→ Kutipan Teks:
"""
Bambang menekankan, peran penting sektor perindustrian dalam perekonomian Indonesia sangat penting. Bambang mengutip data Badan Pusat Statistik produk domestik bruto sektor Perindustrian pada 2023 menyumbangkan sebesar 18,67% terhadap PDB di Indonesia dengan nilai total Rp3.900 triliun.
“Sebaiknya tetap dilakukan kontrol terhadap impor masuknya barang tekstil dan produk tekstil ini. Negara harus hadir dalam bagaimana memproteksi industri TPT dalam negeri,” kata Bambang yang berasal dari Fraksi Partai Golkar DPR RI.
Sebelumnya Presiden Joko Widodo (Jokowi) dalam Rapat Terbatas (Ratas) Kabinet terkait kebijakan industri TPT (Tekstil dan Produk Tekstil) pada Selasa, 25 Juni 2024 memerintahkan agar Peraturan Menteri Perdagangan (Permendag) No. 8 tahun 2024 tentang Kebijakan dan Pengaturan Impor segera direvisi.
Permendag tersebut memicu protes dari pelaku industri dalam negeri karena membuka keran impor besar-besaran ke Indonesia. Presiden Jokowi memerintahkan agar kebijakan relaksasi impor produk hilir TPT direvisi dan kembali diberlakukan pembatasan impor.
“Kami di DPR sependapat dengan Bapak Presiden Jokowi bahwa industri dalam negeri perlu di proteksi. Kami mendukung kebijakan Bapak Presiden bahwa relaksasi impor produk hilir TPT ini tidak perlu dilanjutkan,” ujar Bambang.
Advertisement
Aktif Berkomunikasi
Bambang juga mendukung langkah Menperin yang secara aktif berkomunikasi dengan berbagai kementerian atau lembaga terkait terutama Kementerian Perdagangan dan Kementerian Keuangan agar relaksasi impor bisa dihentikan.
Dalam beberapa kesempatan Menperin Agus Gumiwang Kartasasmita mengusulkan agar regulasi soal impor dikembalikan lagi kepada aturan lama yaitu Permendag No. 36 Tahun 2023 atau aturan baru yang memperhatikan dan menjaga kekuatan industri dalam negeri.
“Penguatan industri dalam negeri sebagai salah satu motor utama perekonomian Indonesia merupakan tugas bersama. Tidak bisa hanya Kemenperin yang menjaganya, tapi perlu dukungan dari lembaga kementerian dan lembaga lainnya utamanya Kemenkeu dan Kemendag. Saya kira diantara semua kementerian terkait harus dilakukan penguatan dan exercise terhadap situasi dan regulasi sehingga dapat tercapai sinergitas yg lebih menguatkan industri dalam negeri kita dari hantaman impor,” terang Bambang.
Dalam kesempatan berbeda Ekonom Universitas Sebelas Maret (UNS) Solo, Ernoiz Antriyandarti juga menyampaikan apresiasi pada langkah cepat pemerintah dalam menghadapi polemik mengenai relaksasi impor.
"""
→ Entri yang Disediakan:
"""
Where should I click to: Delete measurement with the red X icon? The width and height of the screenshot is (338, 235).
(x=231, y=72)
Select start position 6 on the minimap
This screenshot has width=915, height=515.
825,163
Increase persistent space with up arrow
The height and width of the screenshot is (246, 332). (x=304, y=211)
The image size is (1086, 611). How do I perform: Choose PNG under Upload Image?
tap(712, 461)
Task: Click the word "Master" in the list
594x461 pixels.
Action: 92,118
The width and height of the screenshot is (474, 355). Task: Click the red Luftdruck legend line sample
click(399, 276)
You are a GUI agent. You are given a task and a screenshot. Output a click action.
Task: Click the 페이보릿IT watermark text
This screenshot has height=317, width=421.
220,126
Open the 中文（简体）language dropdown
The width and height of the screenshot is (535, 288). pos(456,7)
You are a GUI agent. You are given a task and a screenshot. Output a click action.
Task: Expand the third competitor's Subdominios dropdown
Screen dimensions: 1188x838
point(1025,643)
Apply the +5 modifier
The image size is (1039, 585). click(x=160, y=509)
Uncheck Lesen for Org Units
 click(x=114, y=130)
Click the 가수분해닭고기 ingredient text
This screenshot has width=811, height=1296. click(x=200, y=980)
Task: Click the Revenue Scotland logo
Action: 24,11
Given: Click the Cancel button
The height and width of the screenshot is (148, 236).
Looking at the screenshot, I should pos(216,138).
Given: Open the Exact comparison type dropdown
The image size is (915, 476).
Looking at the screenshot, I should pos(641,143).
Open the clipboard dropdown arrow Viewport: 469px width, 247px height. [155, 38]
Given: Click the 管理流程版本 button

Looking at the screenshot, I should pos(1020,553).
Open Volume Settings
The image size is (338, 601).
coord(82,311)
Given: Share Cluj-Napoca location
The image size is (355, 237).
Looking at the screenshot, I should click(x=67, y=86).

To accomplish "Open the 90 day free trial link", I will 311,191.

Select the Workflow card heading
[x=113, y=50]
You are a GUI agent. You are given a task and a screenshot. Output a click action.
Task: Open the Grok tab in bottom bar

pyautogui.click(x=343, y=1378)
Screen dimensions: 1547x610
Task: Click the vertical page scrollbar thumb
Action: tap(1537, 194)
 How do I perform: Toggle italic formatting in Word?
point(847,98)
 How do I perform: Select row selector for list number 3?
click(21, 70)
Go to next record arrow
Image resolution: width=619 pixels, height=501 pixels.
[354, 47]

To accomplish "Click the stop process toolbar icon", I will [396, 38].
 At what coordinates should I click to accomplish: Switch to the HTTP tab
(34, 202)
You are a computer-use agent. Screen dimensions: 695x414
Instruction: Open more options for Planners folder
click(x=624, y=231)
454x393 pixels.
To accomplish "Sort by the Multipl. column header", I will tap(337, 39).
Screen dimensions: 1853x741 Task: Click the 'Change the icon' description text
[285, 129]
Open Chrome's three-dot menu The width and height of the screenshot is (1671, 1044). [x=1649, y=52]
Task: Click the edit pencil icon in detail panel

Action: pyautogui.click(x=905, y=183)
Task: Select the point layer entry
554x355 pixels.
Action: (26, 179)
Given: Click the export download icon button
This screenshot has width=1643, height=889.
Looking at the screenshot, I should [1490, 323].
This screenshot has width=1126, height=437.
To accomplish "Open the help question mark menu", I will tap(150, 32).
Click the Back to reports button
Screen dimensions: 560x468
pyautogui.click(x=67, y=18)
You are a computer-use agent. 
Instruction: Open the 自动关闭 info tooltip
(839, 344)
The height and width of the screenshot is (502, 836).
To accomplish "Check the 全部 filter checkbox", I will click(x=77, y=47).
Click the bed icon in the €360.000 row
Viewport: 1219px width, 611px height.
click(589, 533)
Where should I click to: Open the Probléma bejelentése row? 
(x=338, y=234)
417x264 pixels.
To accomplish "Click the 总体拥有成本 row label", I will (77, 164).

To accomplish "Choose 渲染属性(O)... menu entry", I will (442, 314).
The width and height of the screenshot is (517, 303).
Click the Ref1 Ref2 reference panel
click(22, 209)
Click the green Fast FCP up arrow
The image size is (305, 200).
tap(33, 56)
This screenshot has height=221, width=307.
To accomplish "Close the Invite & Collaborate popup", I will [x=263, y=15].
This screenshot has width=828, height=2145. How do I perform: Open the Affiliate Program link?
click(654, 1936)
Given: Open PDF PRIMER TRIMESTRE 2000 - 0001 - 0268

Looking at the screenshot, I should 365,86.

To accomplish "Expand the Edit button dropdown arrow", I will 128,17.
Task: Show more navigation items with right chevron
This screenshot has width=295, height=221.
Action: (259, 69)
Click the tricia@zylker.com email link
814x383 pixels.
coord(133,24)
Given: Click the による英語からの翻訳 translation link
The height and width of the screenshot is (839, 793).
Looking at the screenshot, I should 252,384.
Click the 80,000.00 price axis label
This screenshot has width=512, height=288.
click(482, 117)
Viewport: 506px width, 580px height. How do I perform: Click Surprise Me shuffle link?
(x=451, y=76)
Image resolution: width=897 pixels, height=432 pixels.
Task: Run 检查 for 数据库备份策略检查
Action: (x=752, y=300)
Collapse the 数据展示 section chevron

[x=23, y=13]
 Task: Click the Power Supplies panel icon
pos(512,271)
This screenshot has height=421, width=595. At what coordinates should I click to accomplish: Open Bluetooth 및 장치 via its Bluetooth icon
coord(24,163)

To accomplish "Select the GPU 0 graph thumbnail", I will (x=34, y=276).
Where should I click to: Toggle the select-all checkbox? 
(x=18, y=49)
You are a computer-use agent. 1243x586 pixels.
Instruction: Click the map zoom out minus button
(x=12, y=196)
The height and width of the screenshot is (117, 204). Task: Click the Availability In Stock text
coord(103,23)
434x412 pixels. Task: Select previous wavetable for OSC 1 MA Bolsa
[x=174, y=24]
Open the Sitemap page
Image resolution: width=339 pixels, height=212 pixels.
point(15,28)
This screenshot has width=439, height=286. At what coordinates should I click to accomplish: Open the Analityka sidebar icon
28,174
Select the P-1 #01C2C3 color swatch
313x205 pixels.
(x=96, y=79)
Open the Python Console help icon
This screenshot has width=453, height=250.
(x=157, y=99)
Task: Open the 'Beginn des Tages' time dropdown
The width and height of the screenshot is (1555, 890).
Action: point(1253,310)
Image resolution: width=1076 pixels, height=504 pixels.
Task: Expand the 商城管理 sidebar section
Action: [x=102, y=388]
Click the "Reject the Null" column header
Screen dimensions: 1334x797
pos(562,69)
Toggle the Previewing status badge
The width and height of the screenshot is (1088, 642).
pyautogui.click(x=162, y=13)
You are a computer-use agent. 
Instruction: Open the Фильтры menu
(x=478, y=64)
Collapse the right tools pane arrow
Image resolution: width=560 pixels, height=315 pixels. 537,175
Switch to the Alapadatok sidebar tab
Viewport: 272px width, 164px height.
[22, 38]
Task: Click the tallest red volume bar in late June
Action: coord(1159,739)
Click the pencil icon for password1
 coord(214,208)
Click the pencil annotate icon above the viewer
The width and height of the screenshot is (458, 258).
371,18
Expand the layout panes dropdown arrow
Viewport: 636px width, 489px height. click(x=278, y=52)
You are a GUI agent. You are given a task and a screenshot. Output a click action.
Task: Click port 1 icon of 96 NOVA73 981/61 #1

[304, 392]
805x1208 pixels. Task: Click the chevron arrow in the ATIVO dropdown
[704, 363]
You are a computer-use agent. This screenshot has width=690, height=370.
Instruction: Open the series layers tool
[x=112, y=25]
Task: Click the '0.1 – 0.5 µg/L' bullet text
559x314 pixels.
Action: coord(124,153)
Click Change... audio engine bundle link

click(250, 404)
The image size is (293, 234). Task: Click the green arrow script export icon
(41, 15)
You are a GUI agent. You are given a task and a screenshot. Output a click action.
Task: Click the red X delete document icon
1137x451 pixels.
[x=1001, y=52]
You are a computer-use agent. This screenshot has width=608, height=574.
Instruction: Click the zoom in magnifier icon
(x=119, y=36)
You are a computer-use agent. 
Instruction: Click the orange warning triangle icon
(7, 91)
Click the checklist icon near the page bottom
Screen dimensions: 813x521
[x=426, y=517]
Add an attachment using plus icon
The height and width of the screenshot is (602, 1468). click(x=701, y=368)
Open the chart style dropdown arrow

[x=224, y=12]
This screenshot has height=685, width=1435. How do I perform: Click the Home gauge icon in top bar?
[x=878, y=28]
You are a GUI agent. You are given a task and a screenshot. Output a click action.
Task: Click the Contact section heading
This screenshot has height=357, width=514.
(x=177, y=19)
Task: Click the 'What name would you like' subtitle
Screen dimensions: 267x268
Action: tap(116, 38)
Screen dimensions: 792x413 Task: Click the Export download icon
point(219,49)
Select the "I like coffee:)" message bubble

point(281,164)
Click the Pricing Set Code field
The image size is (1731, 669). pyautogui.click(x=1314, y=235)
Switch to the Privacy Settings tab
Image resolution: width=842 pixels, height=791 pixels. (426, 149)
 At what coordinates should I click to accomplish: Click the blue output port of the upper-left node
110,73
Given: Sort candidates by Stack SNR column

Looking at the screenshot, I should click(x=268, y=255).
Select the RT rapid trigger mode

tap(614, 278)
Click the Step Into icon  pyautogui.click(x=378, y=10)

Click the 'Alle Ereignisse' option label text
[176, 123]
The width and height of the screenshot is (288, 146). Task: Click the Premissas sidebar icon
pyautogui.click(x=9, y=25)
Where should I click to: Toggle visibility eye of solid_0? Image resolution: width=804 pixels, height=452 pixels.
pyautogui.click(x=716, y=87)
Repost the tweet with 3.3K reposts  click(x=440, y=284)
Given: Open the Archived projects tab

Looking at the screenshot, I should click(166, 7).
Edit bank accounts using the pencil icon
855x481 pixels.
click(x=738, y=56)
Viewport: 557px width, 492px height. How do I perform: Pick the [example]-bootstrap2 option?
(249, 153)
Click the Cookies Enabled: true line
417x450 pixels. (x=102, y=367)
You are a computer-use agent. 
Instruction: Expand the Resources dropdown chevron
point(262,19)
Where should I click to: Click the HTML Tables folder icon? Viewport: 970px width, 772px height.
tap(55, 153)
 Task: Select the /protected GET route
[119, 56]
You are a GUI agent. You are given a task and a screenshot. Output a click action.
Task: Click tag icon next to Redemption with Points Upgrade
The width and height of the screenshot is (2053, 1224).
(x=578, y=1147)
"""
→ Daftar Tugas:
1 – Ketik ulang bagian kutipan teks mulai dari "Bambang menekankan, peran" sampai dengan "Golkar DPR RI.".
2 – Jawablah pertanyaan berikut berdasarkan kutipan teks.
(a) Berapa persen sumbangan sektor perindustrian terhadap PDB Indonesia pada 2023 menurut data Badan Pusat Statistik yang dikutip Bambang?
(b) Pada hari dan tanggal berapa Rapat Terbatas Kabinet terkait kebijakan industri TPT berlangsung?
(c) Aturan lama apa yang diusulkan Menperin Agus Gumiwang Kartasasmita sebagai dasar pengembalian regulasi impor?

→ Hasil Tiap Tugas:
1 –
Bambang menekankan, peran penting sektor perindustrian dalam perekonomian Indonesia sangat penting. Bambang mengutip data Badan Pusat Statistik produk domestik bruto sektor Perindustrian pada 2023 menyumbangkan sebesar 18,67% terhadap PDB di Indonesia dengan nilai total Rp3.900 triliun.
“Sebaiknya tetap dilakukan kontrol terhadap impor masuknya barang tekstil dan produk tekstil ini. Negara harus hadir dalam bagaimana memproteksi industri TPT dalam negeri,” kata Bambang yang berasal dari Fraksi Partai Golkar DPR RI.

2 –
(a) Sebesar 18,67%.
(b) Selasa, 25 Juni 2024.
(c) Permendag No. 36 Tahun 2023.